V. La visión de Dios

36. ––Hay verdades sobrenaturales, o verdades que están por encima de nuestra razón, de la razón en el grado propio de la naturaleza humana, y que, por ello, nos son incomprensibles o inabarcables, afirma Santo Tomás que de manera parecida las verdades naturales o filosóficas, que constituyen los preámbulos de la fe: «se proponen convenientemente al hombre para ser creídas»[1]. También indica que, sin embargo: «creen algunos que no debe ser propuesto al hombre como de fe lo que la razón es incapaz de comprender, porque la divina sabiduría provee a cada uno según su naturaleza»[2].

Por tanto, al igual que se ha demostrado la conveniencia de comprender las verdades filosóficas divinas o reveladas por Dios: «se ha de probar que también es necesaria al hombre la proposición por vía de fe de las verdades que superan la razón». ¿Cómo demuestra el Aquinate la oportunidad de la revelación de las verdades sobrenaturales?

––En el capítulo quinto del primer libro de la Suma contra los gentiles, Santo Tomásda cuatro argumentos para mostrar la necesidad de la revelación de las verdades sobrenaturales. El primero se basa, por una parte, en la siguiente premisa evidente: «Nadie tiende a algo por un deseo o inclinación sin que le sea de antemano conocido». Para tender a una cosa por la que se siente una inclinación o tendencia natural, debe primero conocerse, y ya conocida, se actúa el deseo natural, y puede así tenderse a ella.
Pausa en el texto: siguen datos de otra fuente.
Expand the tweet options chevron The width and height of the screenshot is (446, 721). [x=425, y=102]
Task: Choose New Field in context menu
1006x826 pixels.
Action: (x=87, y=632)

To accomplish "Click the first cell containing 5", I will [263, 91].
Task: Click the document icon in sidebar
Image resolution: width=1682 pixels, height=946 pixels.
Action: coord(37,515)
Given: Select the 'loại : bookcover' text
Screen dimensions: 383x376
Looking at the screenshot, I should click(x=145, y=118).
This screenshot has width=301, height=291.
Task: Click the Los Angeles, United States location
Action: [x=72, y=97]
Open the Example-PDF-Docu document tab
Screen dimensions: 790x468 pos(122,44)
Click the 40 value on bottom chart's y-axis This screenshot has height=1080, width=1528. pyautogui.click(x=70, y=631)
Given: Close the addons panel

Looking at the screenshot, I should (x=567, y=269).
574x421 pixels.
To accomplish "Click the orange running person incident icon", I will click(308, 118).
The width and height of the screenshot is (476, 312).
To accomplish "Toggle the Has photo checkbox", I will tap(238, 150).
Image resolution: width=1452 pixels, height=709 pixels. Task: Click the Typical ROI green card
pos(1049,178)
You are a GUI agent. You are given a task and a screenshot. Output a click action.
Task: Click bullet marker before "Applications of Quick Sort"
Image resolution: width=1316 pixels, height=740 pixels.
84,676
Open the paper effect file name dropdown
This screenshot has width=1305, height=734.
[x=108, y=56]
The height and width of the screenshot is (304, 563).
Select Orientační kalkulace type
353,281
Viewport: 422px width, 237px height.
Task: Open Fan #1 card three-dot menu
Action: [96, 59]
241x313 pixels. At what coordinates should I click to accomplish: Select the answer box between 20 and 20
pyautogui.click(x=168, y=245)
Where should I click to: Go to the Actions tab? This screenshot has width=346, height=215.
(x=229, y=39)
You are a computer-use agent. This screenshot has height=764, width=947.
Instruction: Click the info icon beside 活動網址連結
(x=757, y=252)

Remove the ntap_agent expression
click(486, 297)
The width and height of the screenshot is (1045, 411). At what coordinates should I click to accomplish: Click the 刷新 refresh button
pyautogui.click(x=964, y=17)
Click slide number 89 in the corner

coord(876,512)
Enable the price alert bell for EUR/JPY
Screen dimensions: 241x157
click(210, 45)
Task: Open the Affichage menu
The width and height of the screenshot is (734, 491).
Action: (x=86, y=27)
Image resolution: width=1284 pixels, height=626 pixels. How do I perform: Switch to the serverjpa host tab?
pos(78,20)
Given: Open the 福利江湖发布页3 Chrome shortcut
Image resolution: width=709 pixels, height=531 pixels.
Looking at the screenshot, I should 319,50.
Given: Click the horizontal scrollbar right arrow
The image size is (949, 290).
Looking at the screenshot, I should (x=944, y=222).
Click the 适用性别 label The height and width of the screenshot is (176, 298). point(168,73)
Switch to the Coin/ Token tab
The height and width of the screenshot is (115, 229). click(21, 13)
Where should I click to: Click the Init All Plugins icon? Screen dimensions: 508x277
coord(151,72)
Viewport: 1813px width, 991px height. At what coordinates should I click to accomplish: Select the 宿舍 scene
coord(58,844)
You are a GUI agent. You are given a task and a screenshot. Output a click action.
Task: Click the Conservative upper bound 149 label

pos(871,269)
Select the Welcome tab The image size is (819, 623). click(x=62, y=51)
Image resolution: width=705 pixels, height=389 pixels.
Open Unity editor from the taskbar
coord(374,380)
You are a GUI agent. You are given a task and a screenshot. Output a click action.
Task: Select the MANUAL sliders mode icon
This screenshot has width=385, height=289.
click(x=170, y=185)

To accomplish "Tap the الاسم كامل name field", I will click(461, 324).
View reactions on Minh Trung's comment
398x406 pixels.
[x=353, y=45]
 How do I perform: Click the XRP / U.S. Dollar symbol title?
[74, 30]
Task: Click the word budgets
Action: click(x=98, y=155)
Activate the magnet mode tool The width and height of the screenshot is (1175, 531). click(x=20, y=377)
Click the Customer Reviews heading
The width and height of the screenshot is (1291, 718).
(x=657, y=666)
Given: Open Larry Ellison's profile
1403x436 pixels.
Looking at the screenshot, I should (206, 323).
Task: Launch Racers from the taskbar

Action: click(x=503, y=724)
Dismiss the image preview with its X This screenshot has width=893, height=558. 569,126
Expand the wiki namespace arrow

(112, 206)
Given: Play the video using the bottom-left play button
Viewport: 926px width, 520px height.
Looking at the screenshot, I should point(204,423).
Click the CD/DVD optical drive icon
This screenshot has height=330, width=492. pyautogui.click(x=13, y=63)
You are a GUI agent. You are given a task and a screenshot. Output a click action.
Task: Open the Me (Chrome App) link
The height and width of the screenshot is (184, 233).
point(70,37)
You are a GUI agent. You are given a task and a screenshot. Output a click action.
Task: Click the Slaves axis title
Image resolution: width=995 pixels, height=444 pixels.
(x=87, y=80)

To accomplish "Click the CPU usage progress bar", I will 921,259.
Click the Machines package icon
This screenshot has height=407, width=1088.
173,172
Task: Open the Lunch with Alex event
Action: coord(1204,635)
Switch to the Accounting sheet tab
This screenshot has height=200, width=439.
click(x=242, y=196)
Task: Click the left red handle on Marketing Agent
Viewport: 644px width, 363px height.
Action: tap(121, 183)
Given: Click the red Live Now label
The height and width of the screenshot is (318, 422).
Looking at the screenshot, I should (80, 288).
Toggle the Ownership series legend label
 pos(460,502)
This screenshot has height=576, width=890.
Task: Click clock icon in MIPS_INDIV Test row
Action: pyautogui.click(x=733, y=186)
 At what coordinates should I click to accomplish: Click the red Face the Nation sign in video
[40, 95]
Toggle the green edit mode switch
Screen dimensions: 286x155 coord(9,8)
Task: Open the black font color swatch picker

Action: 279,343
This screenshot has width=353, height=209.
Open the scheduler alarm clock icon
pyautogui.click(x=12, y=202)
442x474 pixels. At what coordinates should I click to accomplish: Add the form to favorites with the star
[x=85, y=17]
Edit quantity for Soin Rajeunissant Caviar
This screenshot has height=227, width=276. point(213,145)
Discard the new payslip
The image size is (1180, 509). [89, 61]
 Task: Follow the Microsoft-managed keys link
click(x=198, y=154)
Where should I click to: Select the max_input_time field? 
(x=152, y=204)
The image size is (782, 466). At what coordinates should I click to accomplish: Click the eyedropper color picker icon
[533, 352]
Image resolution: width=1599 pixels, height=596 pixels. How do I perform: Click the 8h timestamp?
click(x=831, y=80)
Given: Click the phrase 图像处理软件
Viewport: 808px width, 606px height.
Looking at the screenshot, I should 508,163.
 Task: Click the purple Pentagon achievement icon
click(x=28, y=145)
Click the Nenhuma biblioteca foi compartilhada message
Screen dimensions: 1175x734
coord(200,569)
Por otra, en que: « los hombres están ordenados por la Providencia divina a un bien más alto que el que la limitación humana puede gozar en esta vida», premisa que el Aquinate prueba más adelante[3]. Por ello, como no es difícil de comprobar: «es imposible que en esté en esta vida la felicidad última del hombre»[4].

San Agustín aseguraba que: «Buscar a Dios es ansia o amor de la felicidad, y su posesión la felicidad misma»[5]. El ansia de felicidad es natural e irrenunciable. De tal manera que nadie puede decir verdaderamente que no quiere ser feliz. Y sólo Dios puede satisfacer el ansia de felicidad del hombre. De tal manera que San Agustín prorrumpía en uno de sus sermones a sus fieles: «En modo alguno me hartaría Dios si no se me prometiera el mismo Dios». Se preguntaba seguidamente: «¿Qué vale toda la tierra? ¿Qué vale todo el mar? ¿Qué vale todo el cielo? ¿Qué todos los astros? ¿Qué vale el sol? ¿Qué vale la luna? ¿Qué vale todo el ejército de los ángeles? Yo tengo sed del Creador de todas estas cosas; tengo hambre de él; tengo sed de Él»[6].

El ansia más profunda del hombre, el hambre y la sed más radical, sentida en lo más profundo de su corazón y que explica así todos sus deseos e inquietudes, no es la de los bienes materiales, ni la de las riquezas, ni la de la sexualidad, ni la del poder, ni la del éxito, como se ha afirmado en distintas filosofías, sobre todo del siglo XIX y muchas veces también el hombre actual así lo cree todavía. El deseo y anhelo más básico, fundamental y más arraigado es la de ver a Dios, o la posesión intelectual y amorosa de Dios.